- [Excerpted data]:

------------

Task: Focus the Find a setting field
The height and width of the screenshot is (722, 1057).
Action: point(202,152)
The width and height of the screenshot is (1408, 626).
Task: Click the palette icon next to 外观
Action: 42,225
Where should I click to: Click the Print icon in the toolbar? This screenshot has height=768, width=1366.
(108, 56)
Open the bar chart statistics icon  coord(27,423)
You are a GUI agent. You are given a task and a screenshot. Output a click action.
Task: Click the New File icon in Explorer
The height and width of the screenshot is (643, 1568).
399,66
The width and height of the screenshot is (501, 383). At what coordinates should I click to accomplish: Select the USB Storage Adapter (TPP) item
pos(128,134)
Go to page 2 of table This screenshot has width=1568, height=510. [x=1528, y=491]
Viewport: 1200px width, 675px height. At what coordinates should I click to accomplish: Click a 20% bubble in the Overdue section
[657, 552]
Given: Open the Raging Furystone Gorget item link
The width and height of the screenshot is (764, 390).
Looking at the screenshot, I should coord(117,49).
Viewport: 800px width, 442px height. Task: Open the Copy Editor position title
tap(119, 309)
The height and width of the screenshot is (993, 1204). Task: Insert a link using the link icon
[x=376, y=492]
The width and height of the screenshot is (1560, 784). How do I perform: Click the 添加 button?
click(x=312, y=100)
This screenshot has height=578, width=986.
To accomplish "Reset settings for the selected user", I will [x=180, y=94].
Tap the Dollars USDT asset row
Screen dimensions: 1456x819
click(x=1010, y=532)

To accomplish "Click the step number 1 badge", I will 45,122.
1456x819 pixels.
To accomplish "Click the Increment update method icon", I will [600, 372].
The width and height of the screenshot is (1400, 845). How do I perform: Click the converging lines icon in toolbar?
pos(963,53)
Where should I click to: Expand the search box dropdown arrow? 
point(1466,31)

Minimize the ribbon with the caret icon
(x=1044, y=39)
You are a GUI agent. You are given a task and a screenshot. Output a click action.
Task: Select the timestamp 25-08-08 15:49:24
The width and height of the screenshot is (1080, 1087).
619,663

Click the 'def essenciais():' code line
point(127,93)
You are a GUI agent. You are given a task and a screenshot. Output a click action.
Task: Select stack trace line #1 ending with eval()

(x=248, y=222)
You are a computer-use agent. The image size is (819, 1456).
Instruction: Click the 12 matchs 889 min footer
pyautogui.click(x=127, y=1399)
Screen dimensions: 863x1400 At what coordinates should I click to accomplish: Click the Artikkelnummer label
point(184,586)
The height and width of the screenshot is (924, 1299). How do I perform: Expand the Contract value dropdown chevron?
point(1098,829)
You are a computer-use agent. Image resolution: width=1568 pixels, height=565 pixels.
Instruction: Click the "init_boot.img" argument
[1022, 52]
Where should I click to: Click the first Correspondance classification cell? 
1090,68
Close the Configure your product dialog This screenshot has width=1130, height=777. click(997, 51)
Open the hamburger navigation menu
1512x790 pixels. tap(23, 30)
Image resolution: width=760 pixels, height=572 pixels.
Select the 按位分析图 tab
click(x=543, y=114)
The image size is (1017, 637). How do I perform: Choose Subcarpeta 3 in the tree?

------------

- [Work to complete]: Nothing in the data above may be skipped; repeat it all exactly.

- [Task result]:
Task: Focus the Find a setting field
The height and width of the screenshot is (722, 1057).
Action: point(202,152)
The width and height of the screenshot is (1408, 626).
Task: Click the palette icon next to 外观
Action: 42,225
Where should I click to: Click the Print icon in the toolbar? This screenshot has height=768, width=1366.
(108, 56)
Open the bar chart statistics icon  coord(27,423)
You are a GUI agent. You are given a task and a screenshot. Output a click action.
Task: Click the New File icon in Explorer
The height and width of the screenshot is (643, 1568).
399,66
The width and height of the screenshot is (501, 383). At what coordinates should I click to accomplish: Select the USB Storage Adapter (TPP) item
pos(128,134)
Go to page 2 of table This screenshot has width=1568, height=510. [x=1528, y=491]
Viewport: 1200px width, 675px height. At what coordinates should I click to accomplish: Click a 20% bubble in the Overdue section
[657, 552]
Given: Open the Raging Furystone Gorget item link
The width and height of the screenshot is (764, 390).
Looking at the screenshot, I should coord(117,49).
Viewport: 800px width, 442px height. Task: Open the Copy Editor position title
tap(119, 309)
The height and width of the screenshot is (993, 1204). Task: Insert a link using the link icon
[x=376, y=492]
The width and height of the screenshot is (1560, 784). How do I perform: Click the 添加 button?
click(x=312, y=100)
This screenshot has height=578, width=986.
To accomplish "Reset settings for the selected user", I will [x=180, y=94].
Tap the Dollars USDT asset row
Screen dimensions: 1456x819
click(x=1010, y=532)

To accomplish "Click the step number 1 badge", I will 45,122.
1456x819 pixels.
To accomplish "Click the Increment update method icon", I will [600, 372].
The width and height of the screenshot is (1400, 845). How do I perform: Click the converging lines icon in toolbar?
pos(963,53)
Where should I click to: Expand the search box dropdown arrow? 
point(1466,31)

Minimize the ribbon with the caret icon
(x=1044, y=39)
You are a GUI agent. You are given a task and a screenshot. Output a click action.
Task: Select the timestamp 25-08-08 15:49:24
The width and height of the screenshot is (1080, 1087).
619,663

Click the 'def essenciais():' code line
point(127,93)
You are a GUI agent. You are given a task and a screenshot. Output a click action.
Task: Select stack trace line #1 ending with eval()

(x=248, y=222)
You are a computer-use agent. The image size is (819, 1456).
Instruction: Click the 12 matchs 889 min footer
pyautogui.click(x=127, y=1399)
Screen dimensions: 863x1400 At what coordinates should I click to accomplish: Click the Artikkelnummer label
point(184,586)
The height and width of the screenshot is (924, 1299). How do I perform: Expand the Contract value dropdown chevron?
point(1098,829)
You are a computer-use agent. Image resolution: width=1568 pixels, height=565 pixels.
Instruction: Click the "init_boot.img" argument
[1022, 52]
Where should I click to: Click the first Correspondance classification cell? 
1090,68
Close the Configure your product dialog This screenshot has width=1130, height=777. click(997, 51)
Open the hamburger navigation menu
1512x790 pixels. tap(23, 30)
Image resolution: width=760 pixels, height=572 pixels.
Select the 按位分析图 tab
click(x=543, y=114)
The image size is (1017, 637). How do I perform: Choose Subcarpeta 3 in the tree?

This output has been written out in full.